Quoted text
▬▬▬
### Calculating Median Stack

Write a function called list_stats that takes a list of numbers and returns a tuple of the median and mean of the list (in this order).

The function should work on lists with even or odd numbers of elements and handle the case of a one-element list.

Your solution cannot use the builtin statistics module.

In [1]:
def list_stats(values):
  N = len(values)
  if N==0:
    return
  
  #mean
  mean = sum(values)/N
  
  #median
  values.sort()   #first sort the list
  mid = int(N/2)  #middle value
  if N % 2 == 0:  #for even lists
    median = (values[mid] + values[mid - 1])/2
    
  else:           #for odd lists
    median = values[mid]

  return median, mean


# You can use this to test your function.
# Any code inside this `if` statement will be ignored by the automarker.
if __name__ == '__main__':
  # Run your function with the first example in the question.
  m = list_stats([1.3, 2.4, 20.6, 0.95, 3.1, 2.7])
  print(m)

  # Run your function with the second example in the question
  m = list_stats([1.5])
  print(m)

(2.55, 5.175)
(1.5, 1.5)


Write a time_stat function to time our statistic implementations.

time_stat should take three arguments: the func function we're timing, the size of the random array to test, and the number of experiments to perform. It should return the average running time for the func function.

We have provided a skeleton time_stat function to show you how func should be called. You should add timing code to this function.

The time for creating new random arrays for each experiment should not be included in the running time.

In [2]:
import numpy as np
import statistics
import time

def time_stat(func, size, ntrials):
  total = 0
  # the time to generate the random array should not be included
  for i in range(ntrials):
    data = np.random.rand(size)
    start = time.perf_counter()
    
  # modify this function to time func with ntrials times using a new random array each time
    res = func(data)
    total += time.perf_counter() - start
  
  # return the average run time
  return total/ntrials

if __name__ == '__main__':
  print('{:.6f}s for statistics.mean'.format(time_stat(statistics.mean, 10**5, 10)))
▬▬▬
Provided information

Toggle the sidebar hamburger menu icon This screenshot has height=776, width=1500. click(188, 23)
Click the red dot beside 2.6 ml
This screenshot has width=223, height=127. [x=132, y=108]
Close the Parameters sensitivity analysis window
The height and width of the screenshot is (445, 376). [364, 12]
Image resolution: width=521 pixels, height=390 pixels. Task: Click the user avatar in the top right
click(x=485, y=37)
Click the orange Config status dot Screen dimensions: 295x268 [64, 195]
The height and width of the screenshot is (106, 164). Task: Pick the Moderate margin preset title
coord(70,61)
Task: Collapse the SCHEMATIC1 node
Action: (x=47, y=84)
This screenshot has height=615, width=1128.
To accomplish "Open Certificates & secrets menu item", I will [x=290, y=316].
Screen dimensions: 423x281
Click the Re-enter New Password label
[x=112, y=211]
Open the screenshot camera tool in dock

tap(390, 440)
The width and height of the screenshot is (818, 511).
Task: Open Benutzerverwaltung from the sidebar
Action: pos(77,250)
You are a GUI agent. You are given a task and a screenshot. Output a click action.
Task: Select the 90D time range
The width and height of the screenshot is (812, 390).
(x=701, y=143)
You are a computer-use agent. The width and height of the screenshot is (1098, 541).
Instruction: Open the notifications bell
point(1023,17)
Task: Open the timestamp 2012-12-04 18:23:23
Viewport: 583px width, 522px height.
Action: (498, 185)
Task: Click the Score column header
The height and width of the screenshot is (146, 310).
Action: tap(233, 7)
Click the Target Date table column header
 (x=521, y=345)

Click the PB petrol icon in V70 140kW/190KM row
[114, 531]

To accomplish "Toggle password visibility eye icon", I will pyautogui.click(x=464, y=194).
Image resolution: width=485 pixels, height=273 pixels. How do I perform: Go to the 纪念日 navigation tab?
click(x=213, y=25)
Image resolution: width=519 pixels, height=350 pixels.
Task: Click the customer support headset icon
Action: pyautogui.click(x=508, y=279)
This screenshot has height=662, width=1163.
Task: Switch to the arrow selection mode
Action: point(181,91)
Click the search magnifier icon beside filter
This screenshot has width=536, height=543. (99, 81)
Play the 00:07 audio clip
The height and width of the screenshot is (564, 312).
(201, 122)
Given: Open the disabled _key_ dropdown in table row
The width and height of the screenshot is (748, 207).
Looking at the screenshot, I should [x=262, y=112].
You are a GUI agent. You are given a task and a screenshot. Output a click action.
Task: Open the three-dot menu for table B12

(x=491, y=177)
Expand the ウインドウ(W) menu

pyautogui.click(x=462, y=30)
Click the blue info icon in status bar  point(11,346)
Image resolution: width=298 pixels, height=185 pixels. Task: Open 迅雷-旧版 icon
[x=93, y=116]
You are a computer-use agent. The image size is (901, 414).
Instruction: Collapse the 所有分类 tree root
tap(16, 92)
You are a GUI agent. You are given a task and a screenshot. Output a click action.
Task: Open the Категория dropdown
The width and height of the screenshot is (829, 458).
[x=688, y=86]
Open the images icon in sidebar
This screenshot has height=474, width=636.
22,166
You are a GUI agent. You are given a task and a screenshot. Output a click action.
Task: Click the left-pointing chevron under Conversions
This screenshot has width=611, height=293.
▬▬▬
Brief
Reproduce the Calculating Median Stack text word for word from "### Calculating Median" to "builtin statistics module.". You will not need the entries to do this.

Result of this exercise
### Calculating Median Stack

Write a function called list_stats that takes a list of numbers and returns a tuple of the median and mean of the list (in this order).

The function should work on lists with even or odd numbers of elements and handle the case of a one-element list.

Your solution cannot use the builtin statistics module.